# Screenshot grounding data:
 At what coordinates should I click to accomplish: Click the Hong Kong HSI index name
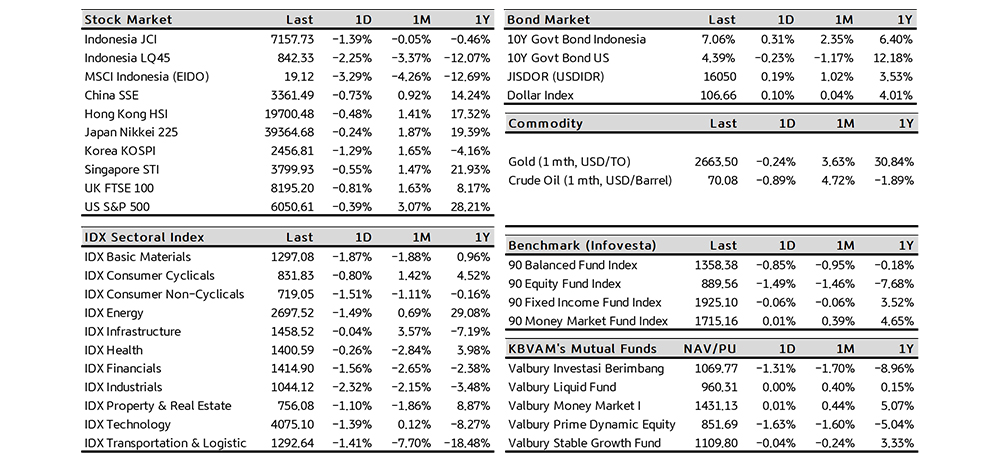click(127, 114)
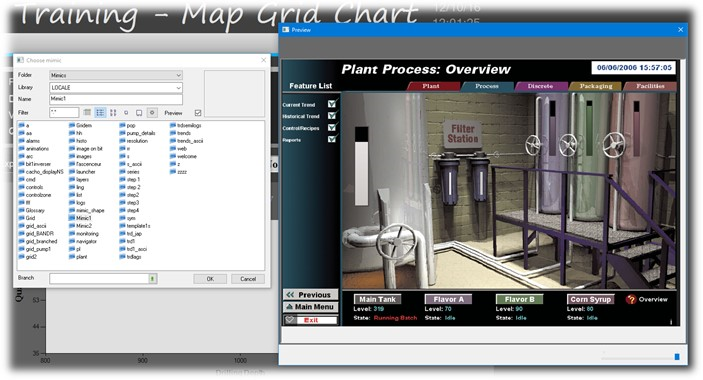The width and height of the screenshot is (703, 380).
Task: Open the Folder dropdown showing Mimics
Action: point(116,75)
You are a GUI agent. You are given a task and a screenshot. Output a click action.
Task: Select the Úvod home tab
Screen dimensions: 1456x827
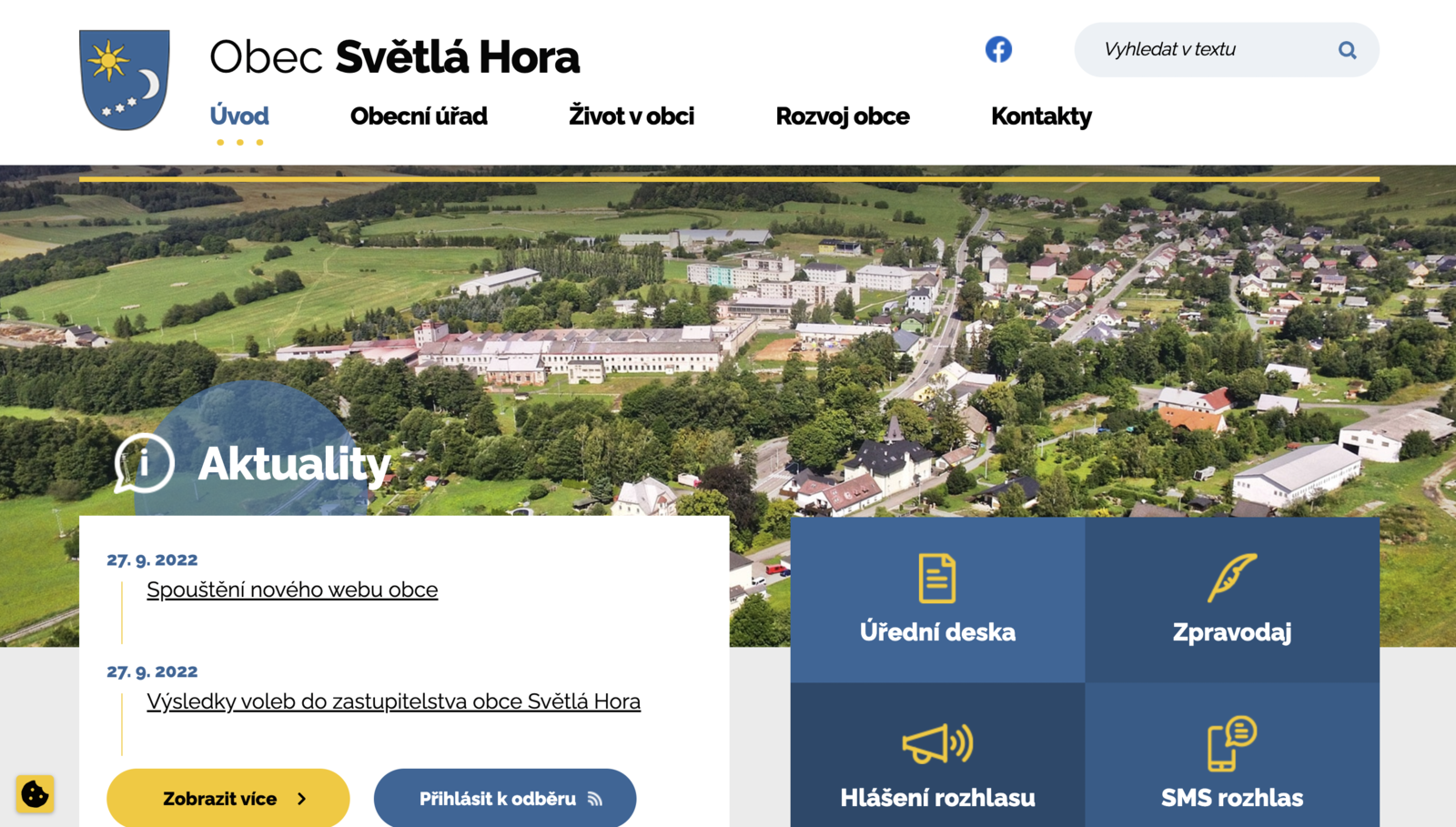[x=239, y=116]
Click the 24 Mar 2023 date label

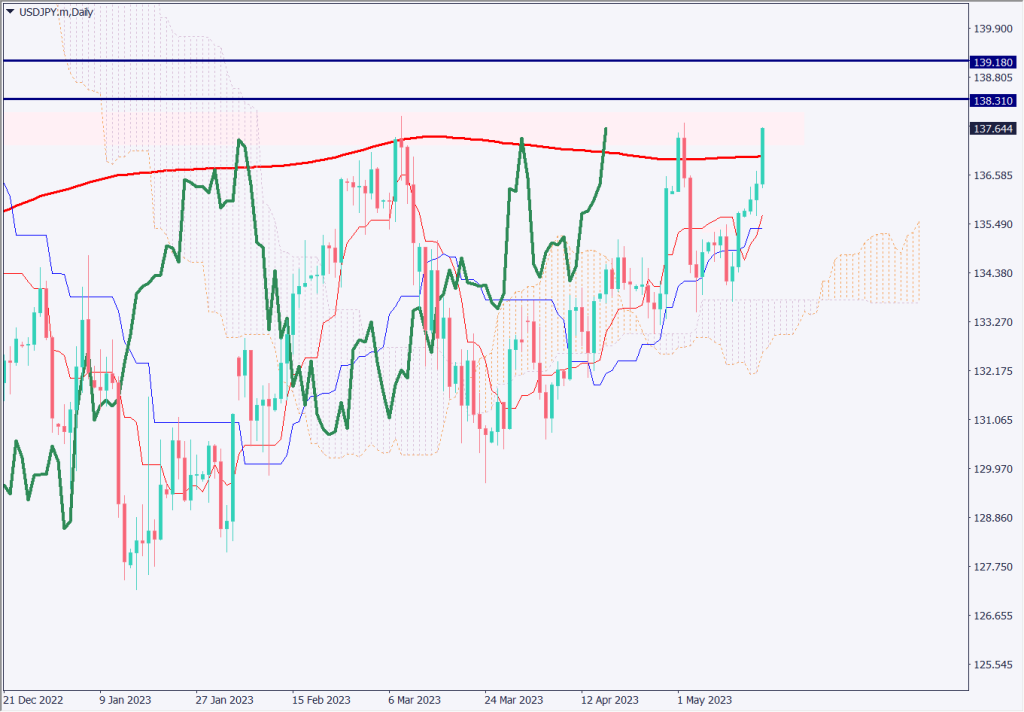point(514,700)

# EXERCISE REQUIREMENTS:
Write out the data word for word, with every picture dropped.

# RESPONSE BELOW:
 At what coordinates should I click to accomplish: Click the Hong Kong HSI index name
click(127, 114)
The width and height of the screenshot is (703, 380).
Task: Open the Folder dropdown showing Mimics
Action: point(116,75)
You are a GUI agent. You are given a task and a screenshot. Output a click action.
Task: Select the Úvod home tab
Screen dimensions: 1456x827
[x=239, y=116]
Click the 24 Mar 2023 date label

point(514,700)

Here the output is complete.